━━━ Text section ━━━

Data analytics need to become more accessible to many roles that have not previously been the 'traditional' users of such solutions. To accomplish this, analytics solutions have to change to match the faster pace of business decisions to deliver intelligence when it is needed. And, in this vein, the notion of self-service analytics is a good one: to put increased access to data and intelligence in the hands of business people, without having to constantly involve IT in the process. The solutions that provide self-service analytics are available on-demand, and are oriented to "easier" and faster paths to intelligence results. These solutions also must have sophisticated but cleanly designed UIs, and an approach that guides and educates business users through every step.
Behind the scenes, a lot of heavy lifting has to be done to deliver the right data that is trustworthy and timely to business users for self-service analytics. Instead of direct involvement in various analytics and reporting projects, IT now must support systems that collect, validate and integrate information, frequently from multiple disparate sources, preparing data for 'unknown' business user protocols for accessing the data. IT will have to set up separate analytical processes to continuously test and validate the data, as well as ensure data security when accessed by business users on various devices.

━━━ Source material ━━━

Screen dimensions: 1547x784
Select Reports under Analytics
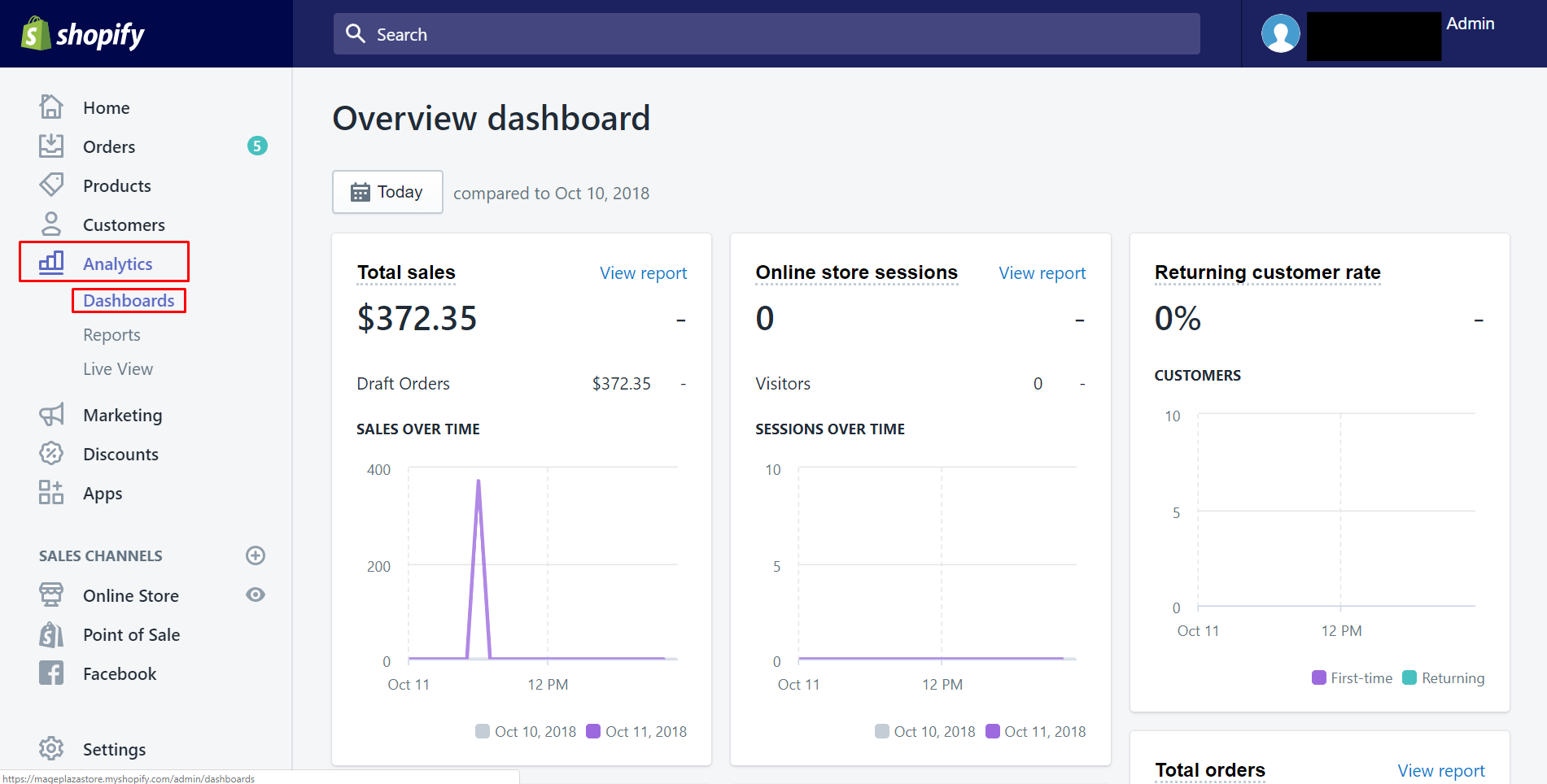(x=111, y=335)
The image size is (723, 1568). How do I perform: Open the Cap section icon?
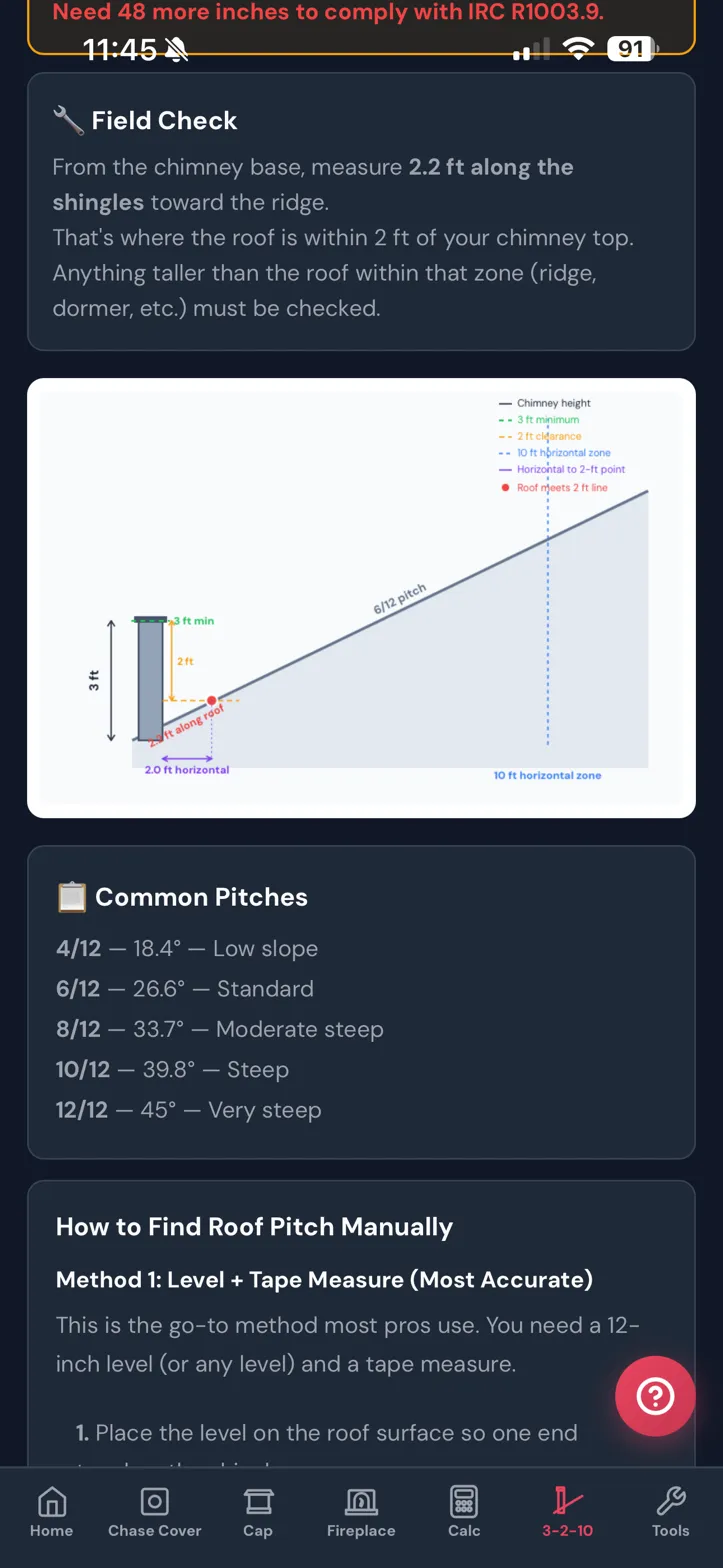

━━━

**Tasks for this exercise**
1. According to the self-service analytics text, what are the solutions that provide self-service analytics oriented to?
2. List the actions that, according to the self-service analytics text, the systems IT must now support perform on information.
3. Decide whether each statement agrees with the self-service analytics text, and quote the words that settle it.
(a) Self-service analytics solutions are available on-demand.
(b) With self-service analytics, business people must constantly involve IT.
(c) IT remains directly involved in various analytics and reporting projects.
The material plays no part in what comes next.

**In response**
1. They are oriented to "easier" and faster paths to intelligence results.

2.
- Collect
- Validate
- Integrate

3.
(a) Yes: "The solutions that provide self-service analytics are available on-demand"
(b) No: "without having to constantly involve IT in the process"
(c) No: "Instead of direct involvement in various analytics and reporting projects, IT now must support systems"